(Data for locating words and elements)
= = = = =

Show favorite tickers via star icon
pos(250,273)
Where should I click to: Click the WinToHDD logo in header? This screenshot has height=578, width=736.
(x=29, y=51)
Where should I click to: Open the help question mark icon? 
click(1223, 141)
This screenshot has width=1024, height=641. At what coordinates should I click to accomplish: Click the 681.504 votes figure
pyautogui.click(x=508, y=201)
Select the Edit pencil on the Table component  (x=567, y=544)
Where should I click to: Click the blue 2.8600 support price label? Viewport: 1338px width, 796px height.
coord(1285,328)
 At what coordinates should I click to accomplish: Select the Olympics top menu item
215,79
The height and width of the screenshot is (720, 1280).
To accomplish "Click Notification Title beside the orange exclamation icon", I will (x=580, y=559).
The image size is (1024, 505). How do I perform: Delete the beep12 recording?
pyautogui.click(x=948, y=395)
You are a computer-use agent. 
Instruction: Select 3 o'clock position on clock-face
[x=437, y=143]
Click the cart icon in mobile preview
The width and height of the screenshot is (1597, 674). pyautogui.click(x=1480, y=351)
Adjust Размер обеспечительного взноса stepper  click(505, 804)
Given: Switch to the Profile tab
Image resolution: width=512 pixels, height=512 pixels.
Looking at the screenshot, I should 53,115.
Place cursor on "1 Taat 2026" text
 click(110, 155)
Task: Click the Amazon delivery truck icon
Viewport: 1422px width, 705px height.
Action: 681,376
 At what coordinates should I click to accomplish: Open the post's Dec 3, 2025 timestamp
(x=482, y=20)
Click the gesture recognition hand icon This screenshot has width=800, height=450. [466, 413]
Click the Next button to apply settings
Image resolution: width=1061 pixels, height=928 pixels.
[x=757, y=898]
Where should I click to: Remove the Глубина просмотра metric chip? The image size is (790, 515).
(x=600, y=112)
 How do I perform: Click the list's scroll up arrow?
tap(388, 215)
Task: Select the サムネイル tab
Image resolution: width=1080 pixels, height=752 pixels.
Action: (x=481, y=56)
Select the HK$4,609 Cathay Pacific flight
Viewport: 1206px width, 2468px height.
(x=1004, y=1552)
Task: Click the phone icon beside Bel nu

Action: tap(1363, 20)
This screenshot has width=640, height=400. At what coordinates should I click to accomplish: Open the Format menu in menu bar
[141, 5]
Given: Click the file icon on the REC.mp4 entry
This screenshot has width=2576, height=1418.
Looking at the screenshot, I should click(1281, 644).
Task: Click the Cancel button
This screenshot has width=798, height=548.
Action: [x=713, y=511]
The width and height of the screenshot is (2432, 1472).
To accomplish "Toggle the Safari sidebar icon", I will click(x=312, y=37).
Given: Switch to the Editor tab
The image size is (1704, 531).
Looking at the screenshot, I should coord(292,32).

= = = = =

_WHAT IS NEEDED_
Convert every line of the rows above into a JSON list of strings, one string per line, with blank lines omitted.

_COMPLETE RESPONSE_
[
  "Show favorite tickers via star icon",
  "pos(250,273)",
  "Where should I click to: Click the WinToHDD logo in header? This screenshot has height=578, width=736.",
  "(x=29, y=51)",
  "Where should I click to: Open the help question mark icon? ",
  "click(1223, 141)",
  "This screenshot has width=1024, height=641. At what coordinates should I click to accomplish: Click the 681.504 votes figure",
  "pyautogui.click(x=508, y=201)",
  "Select the Edit pencil on the Table component  (x=567, y=544)",
  "Where should I click to: Click the blue 2.8600 support price label? Viewport: 1338px width, 796px height.",
  "coord(1285,328)",
  " At what coordinates should I click to accomplish: Select the Olympics top menu item",
  "215,79",
  "The height and width of the screenshot is (720, 1280).",
  "To accomplish \"Click Notification Title beside the orange exclamation icon\", I will (x=580, y=559).",
  "The image size is (1024, 505). How do I perform: Delete the beep12 recording?",
  "pyautogui.click(x=948, y=395)",
  "You are a computer-use agent. ",
  "Instruction: Select 3 o'clock position on clock-face",
  "[x=437, y=143]",
  "Click the cart icon in mobile preview",
  "The width and height of the screenshot is (1597, 674). pyautogui.click(x=1480, y=351)",
  "Adjust Размер обеспечительного взноса stepper  click(505, 804)",
  "Given: Switch to the Profile tab",
  "Image resolution: width=512 pixels, height=512 pixels.",
  "Looking at the screenshot, I should 53,115.",
  "Place cursor on \"1 Taat 2026\" text",
  " click(110, 155)",
  "Task: Click the Amazon delivery truck icon",
  "Viewport: 1422px width, 705px height.",
  "Action: 681,376",
  " At what coordinates should I click to accomplish: Open the post's Dec 3, 2025 timestamp",
  "(x=482, y=20)",
  "Click the gesture recognition hand icon This screenshot has width=800, height=450. [466, 413]",
  "Click the Next button to apply settings",
  "Image resolution: width=1061 pixels, height=928 pixels.",
  "[x=757, y=898]",
  "Where should I click to: Remove the Глубина просмотра metric chip? The image size is (790, 515).",
  "(x=600, y=112)",
  " How do I perform: Click the list's scroll up arrow?",
  "tap(388, 215)",
  "Task: Select the サムネイル tab",
  "Image resolution: width=1080 pixels, height=752 pixels.",
  "Action: (x=481, y=56)",
  "Select the HK$4,609 Cathay Pacific flight",
  "Viewport: 1206px width, 2468px height.",
  "(x=1004, y=1552)",
  "Task: Click the phone icon beside Bel nu",
  "Action: tap(1363, 20)",
  "This screenshot has width=640, height=400. At what coordinates should I click to accomplish: Open the Format menu in menu bar",
  "[141, 5]",
  "Given: Click the file icon on the REC.mp4 entry",
  "This screenshot has width=2576, height=1418.",
  "Looking at the screenshot, I should click(1281, 644).",
  "Task: Click the Cancel button",
  "This screenshot has width=798, height=548.",
  "Action: [x=713, y=511]",
  "The width and height of the screenshot is (2432, 1472).",
  "To accomplish \"Toggle the Safari sidebar icon\", I will click(x=312, y=37).",
  "Given: Switch to the Editor tab",
  "The image size is (1704, 531).",
  "Looking at the screenshot, I should coord(292,32)."
]